- What is asked
Please reproduce the passage of the mortgage market text below from "In the mortgage" up to and including "this was premature.".

Mortgage executives must navigate unpredictable market cycles, especially interest rate fluctuations, by leveraging outsourcing partnerships.
Business executives spend a good portion of their time planning and preparing for an uncertain future. Having a well-rounded idea of what’s coming next helps them create plans that are more likely to keep the company profitable if the business turns. Guessing wrong will leave them unprepared or, worse, unable to cope with it.
In the mortgage business we have it better. And worse.
Our business is cyclical. It follows a predictable pattern. In the 1900s, that cycle rolled like clockwork and executives could pretty much count on when the cycle would turn. That all changed with the subprime crisis.
Today, the government holds the keys to the levers that control our economy, even if it sometimes seems like the Fed is using the wrong set of keys. It’s much more difficult to predict these days when the cycle will turn.
A perfect example came last December when the Fed seemed to be signaling a reduction in interest rates in the near term. The most recent signals indicate that this was premature.
There is only one thing we know for certain right now: interest rates will eventually fall. Lenders should start preparing for that now.
Every experienced mortgage executive knows that homeowners have been well-trained to come back to the closing table when rates fall. In the runup to the financial crash, some borrowers were refinancing two or three times each year.
When rates fall back below 5%, it will happen again.
Call center managers and sales leaders who have navigated previous rate drops know the challenges this will bring. When rates fall fast, volume can skyrocket virtually overnight, requiring an urgent ramp-up in capacity.
We’ve been here before, too. The downside is that when volumes fall, the industry will have excess capacity which must be swiftly reduced to control costs. This boom-and-bust staffing model strains budgets and morale. It also takes a toll on the company’s reputation.
There is a better way, but it requires some preparation now.

Word and element location records
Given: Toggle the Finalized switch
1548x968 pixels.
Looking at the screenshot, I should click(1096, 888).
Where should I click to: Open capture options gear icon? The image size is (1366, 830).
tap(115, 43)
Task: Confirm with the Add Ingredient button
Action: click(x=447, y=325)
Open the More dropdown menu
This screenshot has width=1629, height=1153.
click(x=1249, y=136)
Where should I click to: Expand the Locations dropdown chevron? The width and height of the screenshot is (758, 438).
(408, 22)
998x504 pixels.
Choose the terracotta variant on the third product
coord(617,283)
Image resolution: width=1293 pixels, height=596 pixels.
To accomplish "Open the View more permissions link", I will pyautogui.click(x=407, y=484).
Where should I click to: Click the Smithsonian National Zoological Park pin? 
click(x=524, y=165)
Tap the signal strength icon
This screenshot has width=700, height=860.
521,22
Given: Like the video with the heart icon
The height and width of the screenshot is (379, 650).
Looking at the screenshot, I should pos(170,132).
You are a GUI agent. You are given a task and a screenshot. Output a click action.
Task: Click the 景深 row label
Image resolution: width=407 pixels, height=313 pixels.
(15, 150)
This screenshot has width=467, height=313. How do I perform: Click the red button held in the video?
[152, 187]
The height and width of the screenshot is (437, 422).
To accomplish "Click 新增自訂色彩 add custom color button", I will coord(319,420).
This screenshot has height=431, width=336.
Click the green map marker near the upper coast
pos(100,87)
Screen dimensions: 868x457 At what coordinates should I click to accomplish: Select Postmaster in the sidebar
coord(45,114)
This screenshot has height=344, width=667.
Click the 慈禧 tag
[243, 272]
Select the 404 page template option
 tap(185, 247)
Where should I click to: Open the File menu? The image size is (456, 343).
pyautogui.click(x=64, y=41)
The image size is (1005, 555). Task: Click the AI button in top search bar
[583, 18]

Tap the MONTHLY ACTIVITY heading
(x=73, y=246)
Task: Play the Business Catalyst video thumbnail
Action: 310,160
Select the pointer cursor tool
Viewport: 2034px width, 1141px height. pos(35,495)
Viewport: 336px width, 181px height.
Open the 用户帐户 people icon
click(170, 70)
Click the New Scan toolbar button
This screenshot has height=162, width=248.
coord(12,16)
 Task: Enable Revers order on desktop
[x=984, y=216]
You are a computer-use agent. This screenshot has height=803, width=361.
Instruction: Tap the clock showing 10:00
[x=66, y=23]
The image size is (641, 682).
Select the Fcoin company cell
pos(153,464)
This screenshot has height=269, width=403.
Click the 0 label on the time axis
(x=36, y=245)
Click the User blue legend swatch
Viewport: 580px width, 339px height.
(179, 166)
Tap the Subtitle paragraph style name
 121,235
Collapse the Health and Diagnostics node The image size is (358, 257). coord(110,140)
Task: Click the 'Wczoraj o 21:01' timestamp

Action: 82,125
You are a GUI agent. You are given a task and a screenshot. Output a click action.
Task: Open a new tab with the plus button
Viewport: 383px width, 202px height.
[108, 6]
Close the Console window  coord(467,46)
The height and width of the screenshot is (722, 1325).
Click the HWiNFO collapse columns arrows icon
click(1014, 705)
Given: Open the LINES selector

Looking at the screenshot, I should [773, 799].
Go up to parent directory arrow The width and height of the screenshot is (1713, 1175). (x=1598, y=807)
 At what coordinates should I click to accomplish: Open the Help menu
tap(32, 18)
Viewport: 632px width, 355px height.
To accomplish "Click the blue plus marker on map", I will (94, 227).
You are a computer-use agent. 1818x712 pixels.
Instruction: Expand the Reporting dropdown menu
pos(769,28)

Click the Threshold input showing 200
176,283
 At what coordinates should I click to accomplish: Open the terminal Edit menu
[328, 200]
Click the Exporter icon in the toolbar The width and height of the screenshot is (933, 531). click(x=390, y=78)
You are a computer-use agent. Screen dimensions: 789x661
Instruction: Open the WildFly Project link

- Worked solution
In the mortgage business we have it better. And worse.
Our business is cyclical. It follows a predictable pattern. In the 1900s, that cycle rolled like clockwork and executives could pretty much count on when the cycle would turn. That all changed with the subprime crisis.
Today, the government holds the keys to the levers that control our economy, even if it sometimes seems like the Fed is using the wrong set of keys. It’s much more difficult to predict these days when the cycle will turn.
A perfect example came last December when the Fed seemed to be signaling a reduction in interest rates in the near term. The most recent signals indicate that this was premature.